What is expected – Put each line of the material below into a JSON list of strings, one string per line and no blank lines, covering the stretch from the line containing "I will 15,108." through the line containing "(x=61, y=731)", both included.
◆ ◆ ◆ ◆
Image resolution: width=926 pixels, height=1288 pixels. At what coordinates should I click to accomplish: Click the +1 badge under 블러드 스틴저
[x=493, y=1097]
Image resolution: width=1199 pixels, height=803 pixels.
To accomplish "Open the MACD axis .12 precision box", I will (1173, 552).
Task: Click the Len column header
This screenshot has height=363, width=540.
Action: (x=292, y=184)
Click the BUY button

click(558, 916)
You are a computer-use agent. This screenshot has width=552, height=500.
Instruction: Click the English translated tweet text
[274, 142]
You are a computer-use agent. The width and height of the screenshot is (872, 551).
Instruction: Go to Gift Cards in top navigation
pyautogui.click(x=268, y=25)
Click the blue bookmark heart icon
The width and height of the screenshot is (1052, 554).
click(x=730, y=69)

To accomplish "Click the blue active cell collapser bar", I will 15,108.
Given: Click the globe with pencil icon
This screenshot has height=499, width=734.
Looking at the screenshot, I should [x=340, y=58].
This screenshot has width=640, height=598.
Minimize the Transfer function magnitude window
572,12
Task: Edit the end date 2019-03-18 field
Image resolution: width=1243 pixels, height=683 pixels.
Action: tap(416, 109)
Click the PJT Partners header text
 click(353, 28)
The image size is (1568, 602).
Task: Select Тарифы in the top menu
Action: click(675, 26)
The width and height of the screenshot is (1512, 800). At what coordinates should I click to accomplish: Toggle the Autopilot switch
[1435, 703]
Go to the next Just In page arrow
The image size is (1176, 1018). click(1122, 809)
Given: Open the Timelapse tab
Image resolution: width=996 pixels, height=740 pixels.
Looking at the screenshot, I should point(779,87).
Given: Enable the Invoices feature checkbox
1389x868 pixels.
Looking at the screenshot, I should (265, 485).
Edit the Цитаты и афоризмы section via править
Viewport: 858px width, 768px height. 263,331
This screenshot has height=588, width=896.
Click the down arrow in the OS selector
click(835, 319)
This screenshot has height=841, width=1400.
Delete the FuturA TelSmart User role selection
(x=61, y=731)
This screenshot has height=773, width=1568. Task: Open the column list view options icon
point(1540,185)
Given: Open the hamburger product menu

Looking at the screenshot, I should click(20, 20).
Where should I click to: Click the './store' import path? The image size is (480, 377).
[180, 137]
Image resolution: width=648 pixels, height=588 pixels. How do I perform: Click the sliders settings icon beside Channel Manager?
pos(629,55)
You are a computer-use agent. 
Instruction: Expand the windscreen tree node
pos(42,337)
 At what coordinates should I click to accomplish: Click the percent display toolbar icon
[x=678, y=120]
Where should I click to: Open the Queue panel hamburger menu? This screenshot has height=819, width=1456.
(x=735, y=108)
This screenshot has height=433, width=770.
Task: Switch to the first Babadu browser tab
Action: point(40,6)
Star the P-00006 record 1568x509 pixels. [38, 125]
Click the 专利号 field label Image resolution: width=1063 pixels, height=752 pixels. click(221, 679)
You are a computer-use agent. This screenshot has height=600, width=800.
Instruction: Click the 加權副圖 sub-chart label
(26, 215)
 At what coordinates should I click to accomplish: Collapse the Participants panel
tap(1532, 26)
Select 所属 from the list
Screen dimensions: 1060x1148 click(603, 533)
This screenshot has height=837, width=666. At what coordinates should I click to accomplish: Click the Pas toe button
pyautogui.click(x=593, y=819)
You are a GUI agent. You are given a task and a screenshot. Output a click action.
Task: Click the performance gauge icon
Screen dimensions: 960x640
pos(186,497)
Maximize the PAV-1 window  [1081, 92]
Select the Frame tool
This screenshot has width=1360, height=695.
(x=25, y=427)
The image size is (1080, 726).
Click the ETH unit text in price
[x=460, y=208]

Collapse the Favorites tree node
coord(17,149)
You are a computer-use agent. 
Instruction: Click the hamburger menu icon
◆ ◆ ◆ ◆
Result for this exercise –
[
  "To accomplish \"Click the blue active cell collapser bar\", I will 15,108.",
  "Given: Click the globe with pencil icon",
  "This screenshot has height=499, width=734.",
  "Looking at the screenshot, I should [x=340, y=58].",
  "This screenshot has width=640, height=598.",
  "Minimize the Transfer function magnitude window",
  "572,12",
  "Task: Edit the end date 2019-03-18 field",
  "Image resolution: width=1243 pixels, height=683 pixels.",
  "Action: tap(416, 109)",
  "Click the PJT Partners header text",
  " click(353, 28)",
  "The image size is (1568, 602).",
  "Task: Select Тарифы in the top menu",
  "Action: click(675, 26)",
  "The width and height of the screenshot is (1512, 800). At what coordinates should I click to accomplish: Toggle the Autopilot switch",
  "[1435, 703]",
  "Go to the next Just In page arrow",
  "The image size is (1176, 1018). click(1122, 809)",
  "Given: Open the Timelapse tab",
  "Image resolution: width=996 pixels, height=740 pixels.",
  "Looking at the screenshot, I should point(779,87).",
  "Given: Enable the Invoices feature checkbox",
  "1389x868 pixels.",
  "Looking at the screenshot, I should (265, 485).",
  "Edit the Цитаты и афоризмы section via править",
  "Viewport: 858px width, 768px height. 263,331",
  "This screenshot has height=588, width=896.",
  "Click the down arrow in the OS selector",
  "click(835, 319)",
  "This screenshot has height=841, width=1400.",
  "Delete the FuturA TelSmart User role selection",
  "(x=61, y=731)"
]